Padgett is dating an utterly terrible and shallow and narcissistic preening idiot named Jordan Van Draanen (Peyton Meyer), who has scored a hit single with a horrific rap song that makes Vanilla Ice sound like Tupac — but when she catches Jordan hooking up in his trailer with his co-star on new music video, it’s over.
It’s also captured on a livestream by Padgett’s so-called best friend Alden (Madison Pettis), and somehow Padgett is the one who becomes the laughingstock because she’s caught on camera with a snot bubble as she cries, and her followers begin to desert her. Time now for the plot contrivance in which Padgett claims she doesn’t need Jordan because she’s a makeover expert and she can transform any rando loser into prom king material — and her friends choose a sullen, antisocial kid named Cameron (Tanner Buchanan from “Cobra Kai”) as her subject.
That’s right: Cameron is a bet, but he doesn’t know it, and all of a sudden, the guy who hates social media and can’t stand the phonies at his high school is giving Padgett horseback riding lessons and singing Katy Perry’s “Teenage Dream” at a karaoke party and allowing Padgett to cut his shaggy locks. Why, he’ll even ditch the flannel shirts for a snazzy suit. (And yes, there is a trying-on-hats-and-shoes-and-outfits musical montage featuring a number of characters.) Oh Cameron, you’re blinded by love!
Eventually, inevitably, Padgett finds herself falling for Cameron, who is so darn sensitive.
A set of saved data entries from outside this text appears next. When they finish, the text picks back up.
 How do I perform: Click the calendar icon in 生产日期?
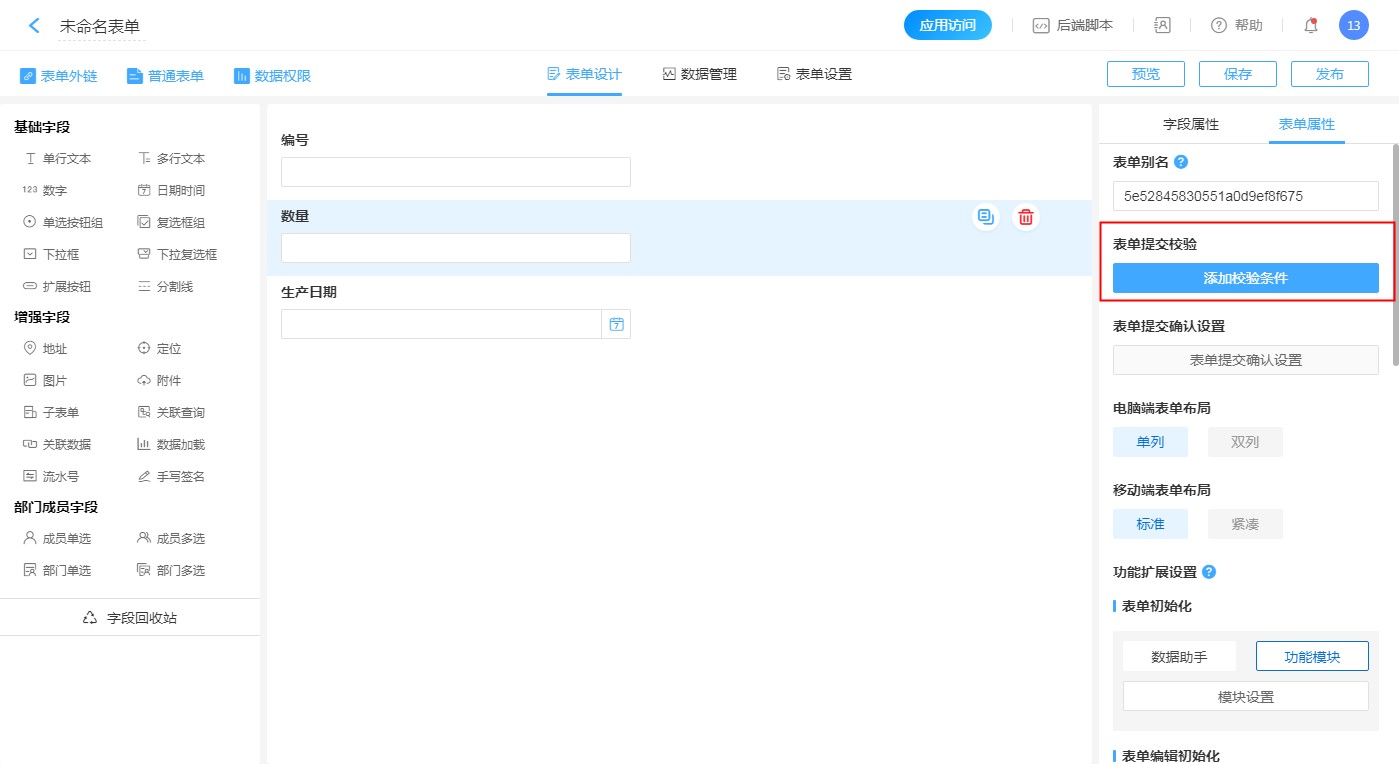pyautogui.click(x=616, y=324)
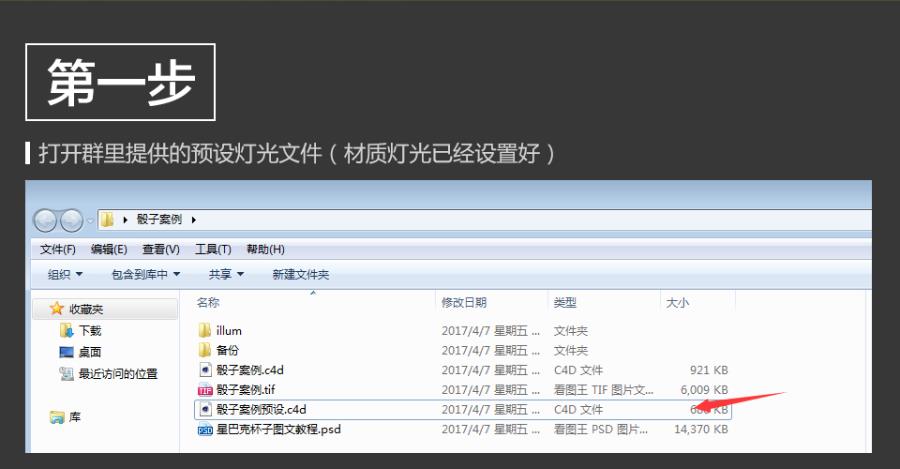Click the Back navigation arrow button
Image resolution: width=900 pixels, height=469 pixels.
click(46, 220)
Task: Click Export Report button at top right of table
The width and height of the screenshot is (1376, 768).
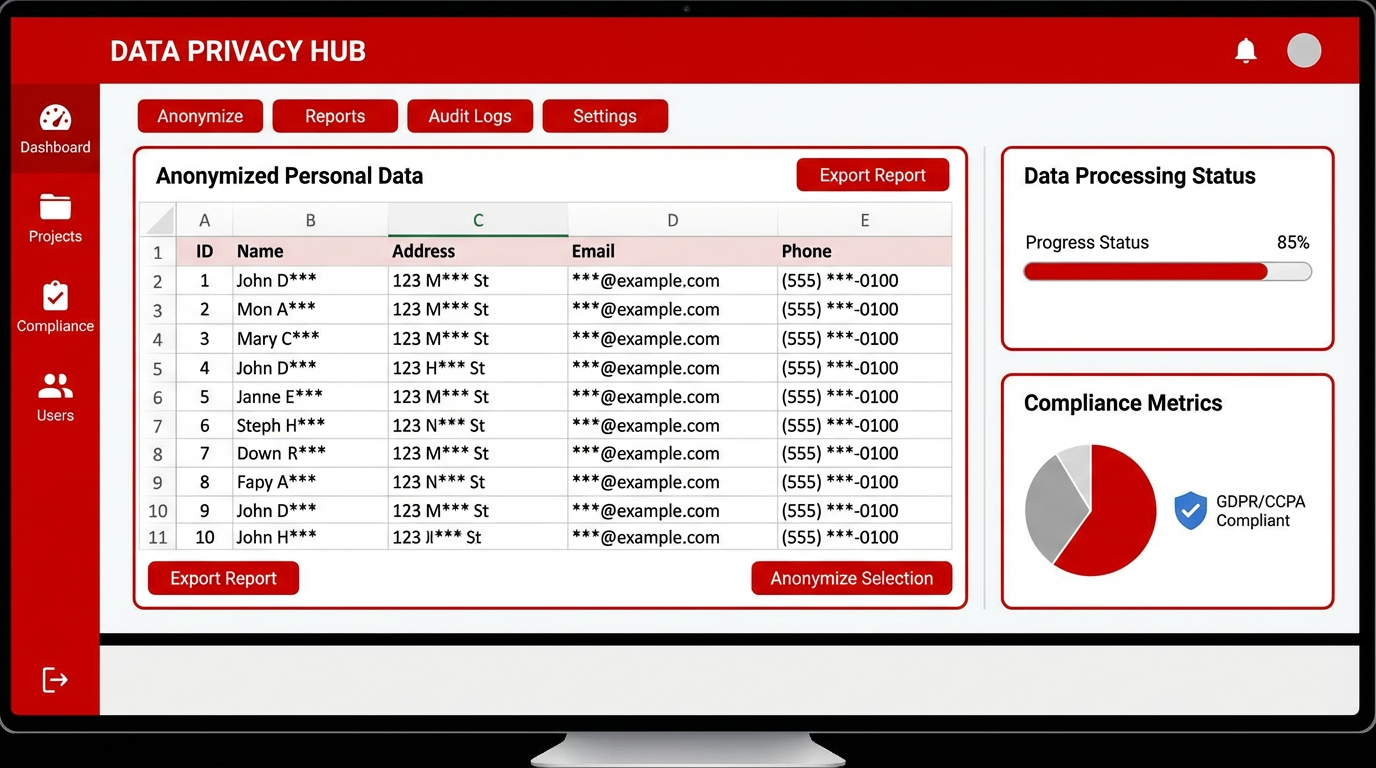Action: click(x=872, y=175)
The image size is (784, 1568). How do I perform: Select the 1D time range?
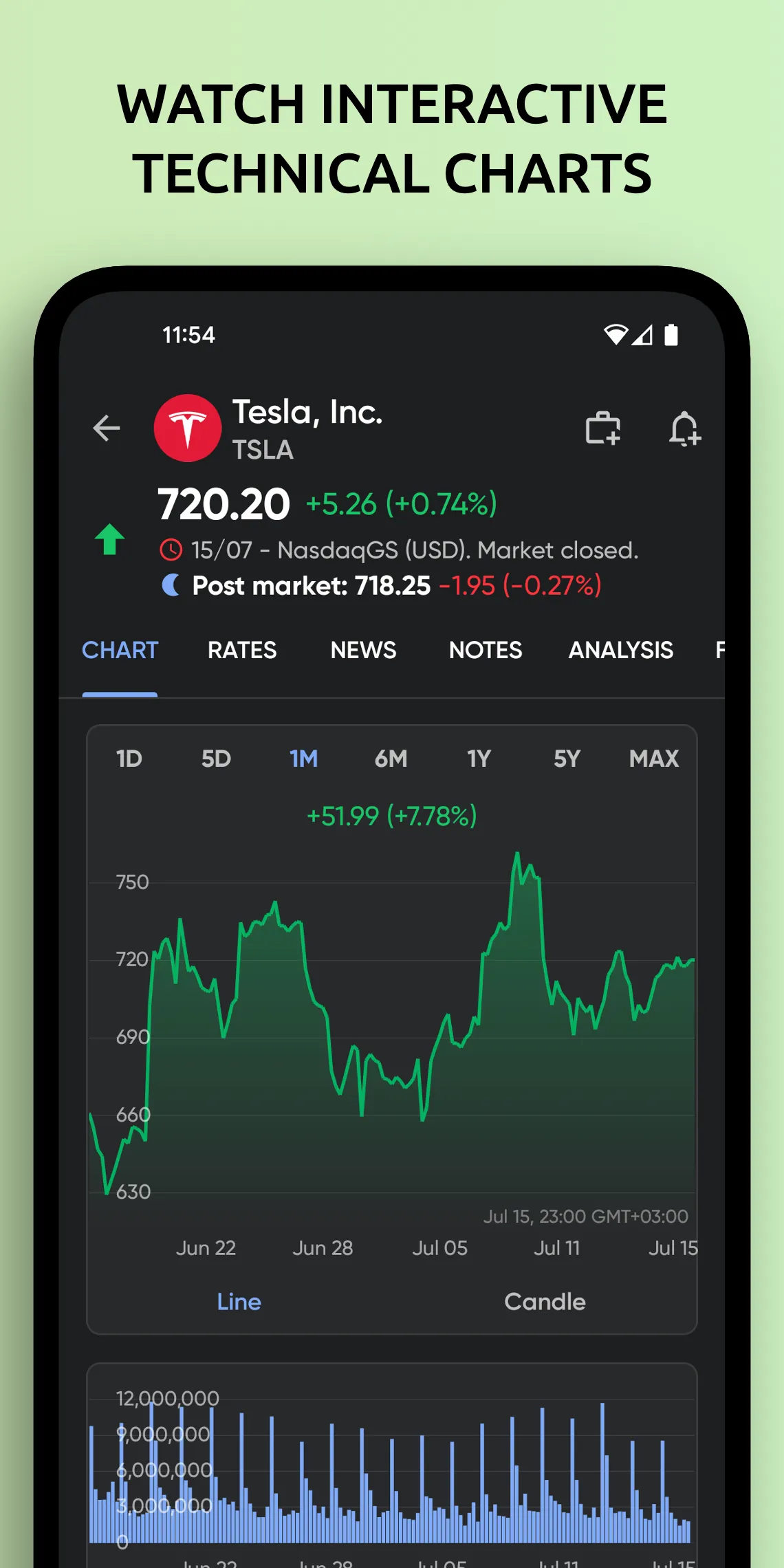tap(129, 759)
But they’re from such different worlds. He’s an amateur photographer who doesn’t want anyone to see his pictures, while she wants every moment to be recorded. They’re just like Rick and Ilsa in “Casablanca,” or maybe not.
“He’s All That” manages to wedge in a cameo from Kourtney Kardashian as a superficial branding mogul who sponsors Padgett, and a much more entertaining appearance by “She’s All That” alum Matthew Lillard, playing Principal Bosch, who notes that for some reason there will be a dance-off at the prom (“we have some weird-ass traditions at this school”) and says just before the announcement of the king and queen: “I know this is live streaming, but if you put your phones down, it’s actually happening right here in front of you.”
Good luck with that, Principal Bosch.
It’s no spoiler to reveal we get a professionally choreographed dance number at the prom, a la the famous and fantastically ridiculous scene in “She’s All That.” This time around, it’s set to the sounds of “Dance Off” by Macklemore & Ryan Lewis, featuring Idris Elba (because yep, he’s a DJ). It’s OK, but it’s no “Rockafeller Skank” or for that matter “I Could Have Danced All Night.”